Some senators may be worried that CIA Director Mike Pompeo, tapped by Donald Trump to be the next secretary of state, agrees with the president too much. Sen. Rand Paul (R-Ky.) says his concern is exactly the opposite.
Paul worries that Pompeo might disagree with Trump's instincts on the seemingly never-ending war in Afghanistan. The senator argues that Trump was elected in part because of his desire to end that war and his strong opposition to nation building.
"The president has been very specific, at times, on this," Paul said during Pompeo's confirmation hearing before the Senate Foreign Relations Committee today. "He said, 'It is time to get out of Afghanistan. We are building roads and bridges and schools for people who hate us. It is not in our national interest.'"
Of course, Trump being Trump, there are always other quotes that can be used to refute almost anything he has said. Pompeo parried Paul's questions by pointing out that Trump has changed his stance on Afghanistan in recent months.

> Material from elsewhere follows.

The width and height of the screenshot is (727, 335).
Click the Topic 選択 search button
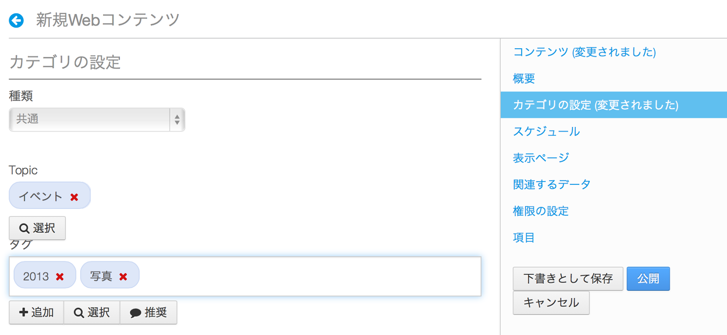37,228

"I share the president's view that we have a continued role there," Pompeo said. "We're not at a place yet where it's appropriate [to leave]."
Will we ever reach that place? "I think we won the battle," Paul said. "We did. We literally did. There is no one left alive who plotted the attacks on 9/11. We are now sending people to war who were not even born when 9/11 happened."

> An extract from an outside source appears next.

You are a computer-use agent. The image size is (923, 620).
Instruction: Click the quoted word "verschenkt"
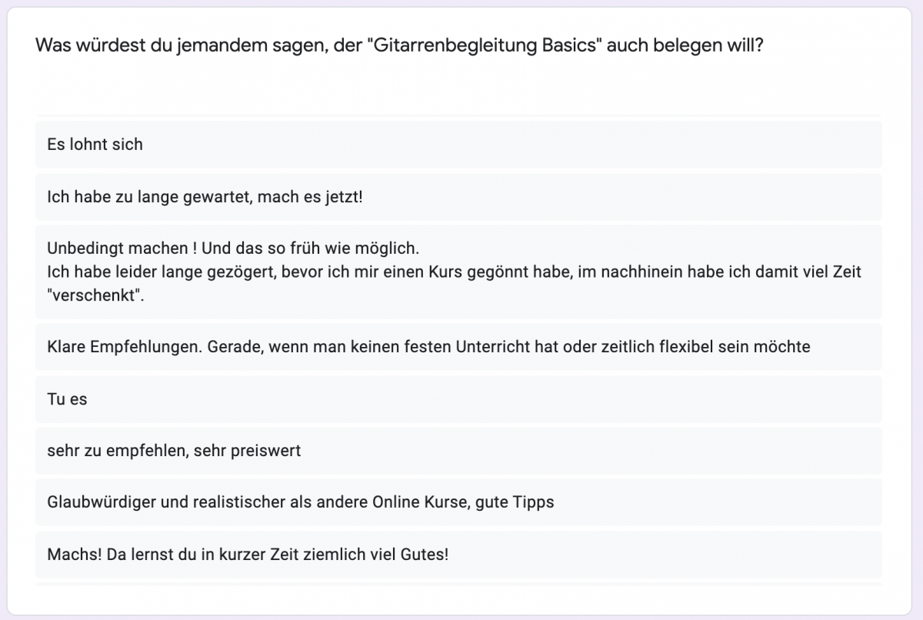pos(95,295)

Paul's position on the Senate Foreign Relations Committee could be critical to Pompeo's confirmation. If the committee's 10 Democratic members oppose him, Paul would be the swing vote on the 21-member committee. A committee vote is expected later this month. A spokesman confirmed that Paul still plans to vote "no."
If the nomination makes it to the Senate floor via a different route, Republicans, with their slim 51–49 majority, could face another close vote.
Paul opposed Pompeo's appointment to run the CIA last year, saying in January 2017 that Pompeo's "desire for security will trump his defense of liberty." He was the lone GOP vote against Pompeo's appointment.
While senators on both sides of the aisle queried Pompeo about his views on the Iranian nuclear deal, the rise of China as a geopolitical force, the threat posed by North Korea, and the relationship between the U.S. and Russia, there were few direct confrontations over Pompeo's own record. Sen. Johnny Iskason (R-Ga.) ended a long non-question by inviting Pompeo to "feel free to brag about yourself." But Pompeo's record deserves serious scrutiny, because it's a record that includes support for domestic surveillance, opposition to a free press, and a call for the execution of Edward Snowden.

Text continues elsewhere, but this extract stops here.